──────── DATA EXTRACT

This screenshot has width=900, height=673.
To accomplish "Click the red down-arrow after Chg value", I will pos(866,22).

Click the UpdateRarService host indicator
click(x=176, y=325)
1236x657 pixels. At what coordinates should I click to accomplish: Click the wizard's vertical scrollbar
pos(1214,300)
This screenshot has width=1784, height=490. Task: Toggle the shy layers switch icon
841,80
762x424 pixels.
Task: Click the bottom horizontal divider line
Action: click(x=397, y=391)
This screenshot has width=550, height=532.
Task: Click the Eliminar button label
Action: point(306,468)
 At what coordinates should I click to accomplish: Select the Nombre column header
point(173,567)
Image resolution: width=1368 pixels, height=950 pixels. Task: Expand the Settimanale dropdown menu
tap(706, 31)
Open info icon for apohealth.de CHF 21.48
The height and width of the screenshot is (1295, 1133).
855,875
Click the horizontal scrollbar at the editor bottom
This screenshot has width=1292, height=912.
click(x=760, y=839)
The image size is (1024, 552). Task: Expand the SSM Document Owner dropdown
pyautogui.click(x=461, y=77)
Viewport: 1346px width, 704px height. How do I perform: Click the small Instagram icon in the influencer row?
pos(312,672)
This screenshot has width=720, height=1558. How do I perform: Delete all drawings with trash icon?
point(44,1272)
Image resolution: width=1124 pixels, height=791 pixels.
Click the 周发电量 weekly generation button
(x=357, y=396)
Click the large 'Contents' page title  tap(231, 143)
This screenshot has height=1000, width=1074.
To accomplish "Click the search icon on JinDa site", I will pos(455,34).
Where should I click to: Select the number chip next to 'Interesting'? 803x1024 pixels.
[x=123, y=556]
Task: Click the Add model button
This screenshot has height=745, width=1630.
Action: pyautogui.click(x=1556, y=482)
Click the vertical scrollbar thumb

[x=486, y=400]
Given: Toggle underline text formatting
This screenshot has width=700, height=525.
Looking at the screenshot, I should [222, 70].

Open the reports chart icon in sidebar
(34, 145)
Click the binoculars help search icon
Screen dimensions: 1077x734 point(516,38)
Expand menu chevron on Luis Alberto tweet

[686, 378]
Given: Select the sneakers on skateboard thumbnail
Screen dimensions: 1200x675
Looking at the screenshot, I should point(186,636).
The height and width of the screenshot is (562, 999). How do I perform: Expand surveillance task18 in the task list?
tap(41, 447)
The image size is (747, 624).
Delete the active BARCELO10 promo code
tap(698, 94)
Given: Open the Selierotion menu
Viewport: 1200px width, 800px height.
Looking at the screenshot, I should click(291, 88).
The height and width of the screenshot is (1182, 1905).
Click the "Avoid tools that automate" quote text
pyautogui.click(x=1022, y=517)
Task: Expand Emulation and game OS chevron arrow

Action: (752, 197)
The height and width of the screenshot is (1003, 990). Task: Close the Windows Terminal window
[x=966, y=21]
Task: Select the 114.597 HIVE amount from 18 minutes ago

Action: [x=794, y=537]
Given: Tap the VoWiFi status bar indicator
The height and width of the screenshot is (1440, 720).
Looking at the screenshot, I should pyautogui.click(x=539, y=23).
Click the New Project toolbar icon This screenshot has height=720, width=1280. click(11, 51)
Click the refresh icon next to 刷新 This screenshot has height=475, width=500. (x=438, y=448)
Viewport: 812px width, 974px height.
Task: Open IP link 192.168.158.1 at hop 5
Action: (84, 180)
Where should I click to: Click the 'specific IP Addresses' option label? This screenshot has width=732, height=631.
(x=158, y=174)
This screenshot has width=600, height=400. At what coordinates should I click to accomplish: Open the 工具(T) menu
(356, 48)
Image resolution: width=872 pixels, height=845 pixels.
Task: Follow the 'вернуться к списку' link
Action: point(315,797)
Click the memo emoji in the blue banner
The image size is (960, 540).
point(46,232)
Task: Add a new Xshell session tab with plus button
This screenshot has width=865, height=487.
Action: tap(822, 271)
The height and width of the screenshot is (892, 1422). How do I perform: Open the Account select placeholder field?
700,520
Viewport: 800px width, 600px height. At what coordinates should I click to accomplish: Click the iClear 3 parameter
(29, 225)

────────────────

WHAT IS REQUIRED
Please quote exactly the lines from the one containing "Delete the active BARCELO10 promo code" through the last line of the records above, both included, and nothing else.

WRITTEN ANSWER
Delete the active BARCELO10 promo code
tap(698, 94)
Given: Open the Selierotion menu
Viewport: 1200px width, 800px height.
Looking at the screenshot, I should click(291, 88).
The height and width of the screenshot is (1182, 1905).
Click the "Avoid tools that automate" quote text
pyautogui.click(x=1022, y=517)
Task: Expand Emulation and game OS chevron arrow

Action: (752, 197)
The height and width of the screenshot is (1003, 990). Task: Close the Windows Terminal window
[x=966, y=21]
Task: Select the 114.597 HIVE amount from 18 minutes ago

Action: [x=794, y=537]
Given: Tap the VoWiFi status bar indicator
The height and width of the screenshot is (1440, 720).
Looking at the screenshot, I should pyautogui.click(x=539, y=23).
Click the New Project toolbar icon This screenshot has height=720, width=1280. click(11, 51)
Click the refresh icon next to 刷新 This screenshot has height=475, width=500. (x=438, y=448)
Viewport: 812px width, 974px height.
Task: Open IP link 192.168.158.1 at hop 5
Action: (84, 180)
Where should I click to: Click the 'specific IP Addresses' option label? This screenshot has width=732, height=631.
(x=158, y=174)
This screenshot has width=600, height=400. At what coordinates should I click to accomplish: Open the 工具(T) menu
(356, 48)
Image resolution: width=872 pixels, height=845 pixels.
Task: Follow the 'вернуться к списку' link
Action: point(315,797)
Click the memo emoji in the blue banner
The image size is (960, 540).
point(46,232)
Task: Add a new Xshell session tab with plus button
This screenshot has width=865, height=487.
Action: tap(822, 271)
The height and width of the screenshot is (892, 1422). How do I perform: Open the Account select placeholder field?
700,520
Viewport: 800px width, 600px height. At what coordinates should I click to accomplish: Click the iClear 3 parameter
(29, 225)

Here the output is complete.